A introdução de um sistema automatizado para a alocação de resíduos, assente num algoritmo que ajusta as quotas conforme o desempenho real do mercado, é considerada pela Novo Verde uma medida “que só peca por tardia”. Para Pedro Simões, ao eliminar a intervenção do SGRU na escolha das entidades gestoras, esta opção corrige distorções causadas por alocações teóricas e promove uma distribuição mais justa das responsabilidades.

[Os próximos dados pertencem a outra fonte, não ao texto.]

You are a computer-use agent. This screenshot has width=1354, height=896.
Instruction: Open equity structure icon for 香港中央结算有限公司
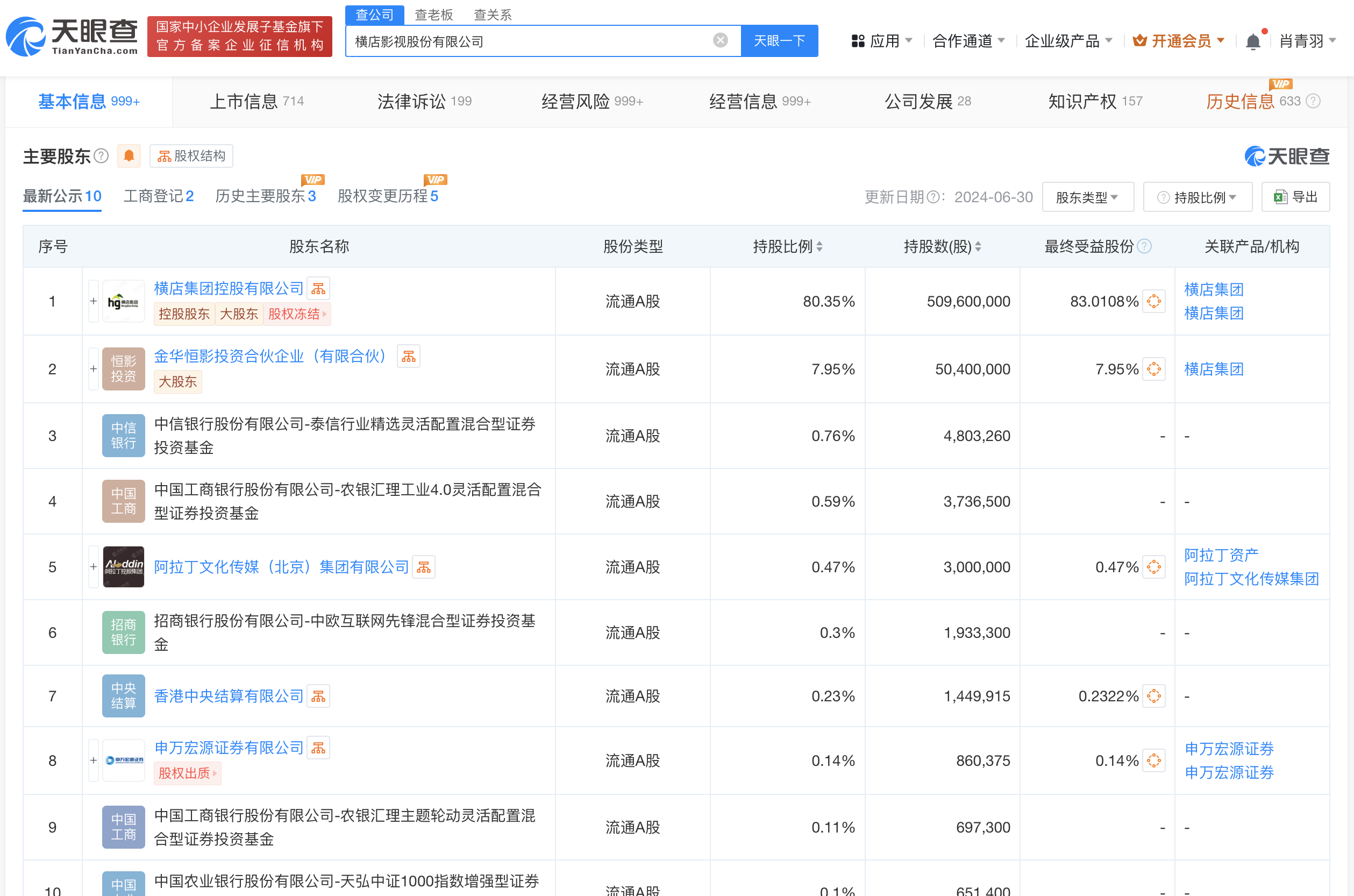click(318, 696)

A expectativa é que, com este sistema, as compensações anuais, se ocorrerem, “sejam marginais”, privilegiando o cumprimento efetivo das obrigações de retomas reais, com base em quotas de mercado atualizadas.
Exclusão das redes próprias: o calcanhar de Aquiles
A exclusão das recolhas próprias do mecanismo de compensação é um ponto comum de contestação entre as entidades gestoras.

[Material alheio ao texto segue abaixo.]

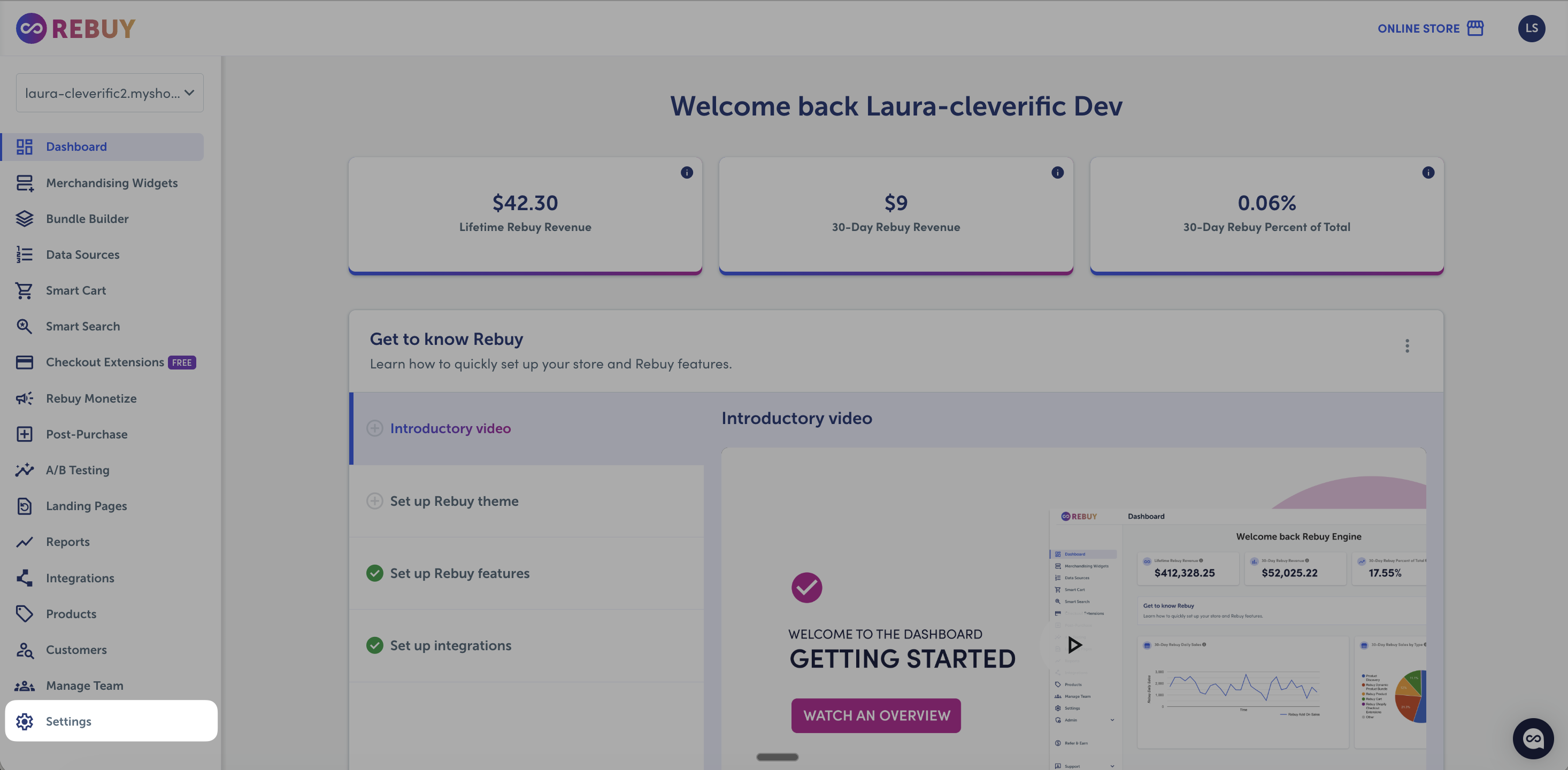
Task: Click info icon on 30-Day Rebuy Revenue
Action: (1057, 173)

Pedro Nazareth discorda de forma “veemente”, considerando que tal decisão desincentiva o investimento, compromete a inovação e as metas: “É uma aparente simplificação deste mecanismo, mas que representa um retrocesso claro para os resultados de reciclagem do país e para o esforço que o Electrão e outras entidades vinham a fazer, com a aprovação da própria Agência Portuguesa do Ambiente” e que “pouco a pouco começava a produzir resultados com impacto nas metas de reciclagem”.

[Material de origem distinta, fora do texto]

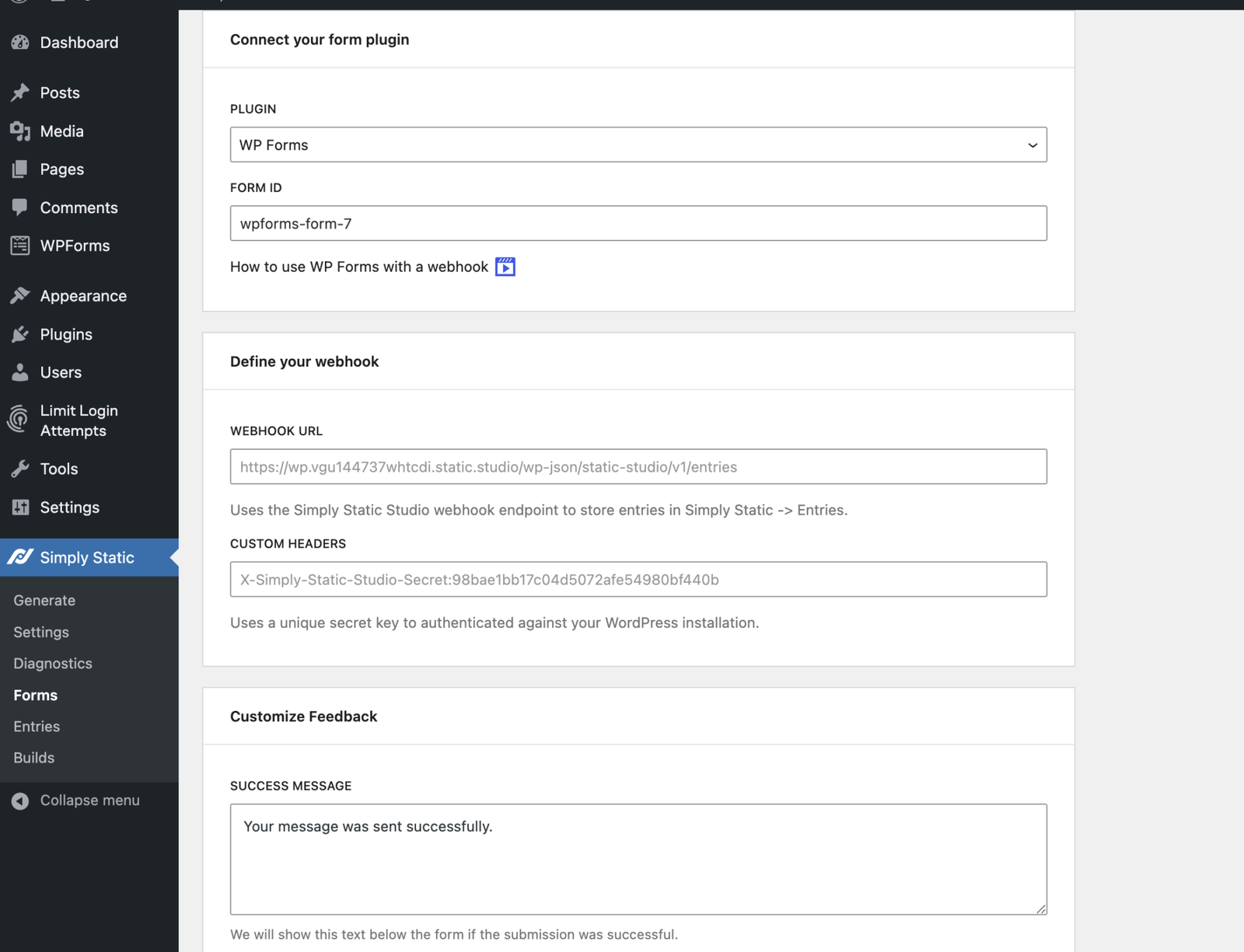This screenshot has width=1244, height=952.
Task: Select the Plugins plugin icon
Action: point(19,334)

A exclusão das recolhas próprias do mecanismo de compensação é um ponto comum de contestação entre as entidades gestoras.
Também Pedro Simões manifesta oposição à medida, afirmando que não tem “qualquer respaldo legal”. Sublinha que o país falha metas em materiais como vidro e alumínio e que, face ao aumento das exigências, “incutir mais uma barreira à existência de redes de recolha próprias não é de todo a melhor política”.
EGF valoriza automatização da alocação
Do lado dos SGRU, a EGF, que atua em 174 municípios, através de 11 empresas concessionárias, encara com otimismo a transferência de competências da CAGER para a ERSAR, considerando que os objetivos delineados no projeto de regulamento são “bastante ambiciosos” e constituem “uma mais-valia”. Embora reconheça que o modelo anterior “estava funcionalmente bem e sem constrangimentos operacionais”, a empresa valoriza o novo enfoque na digitalização e na introdução de uma ferramenta tecnológica que automatize as alocações.
Aliás, a EGF participou já nos testes-piloto do novo sistema, através de três das suas entidades.
Além disso, a empresa realça a importância de atribuir ao regulador a competência para rever os valores das contrapartidas financeiras. “A ERSAR é quem dispõe de toda a informação financeira, operacional e regulatória utilizada para aferir os custos efetivos da recolha seletiva e triagem de embalagens, bem como dos investimentos necessários”, declara a EGF.
Contactada pelo Água&Ambiente Online, a ESGRA - Associação para a Gestão de Resíduos preferiu não comentar o projeto de regulamento, enquanto este ainda está em consulta pública.
AEPSA não antecipa impactos significativos para OGR
Para Eduardo Marques, presidente da AEPSA - Associação das Empresas Portuguesas para o Setor do Ambiente, a proposta de regulamento do MAC introduz “transparência e disciplina” no processo de compensação entre EG, destacando o registo obrigatório de todos os movimentos, à exceção dos associados a redes próprias. A associação considera que os mecanismos propostos são “adequados e relativamente fáceis de implementar”, facilitando uma contabilização uniforme entre as EG.
Reconhecendo a necessidade de um período de adaptação, a AEPSA entende que “a metodologia é ajustada ao propósito do MAC” e aplaude o reforço dos mecanismos de controlo e fiscalização. A associação não antecipa, de resto, impactos significativos para os Operadores de Gestão de Resíduos, e espera que este mecanismo possa “contribuir para o tão desejado cumprimento das metas, cuja primeira responsabilidade cabe às EG”.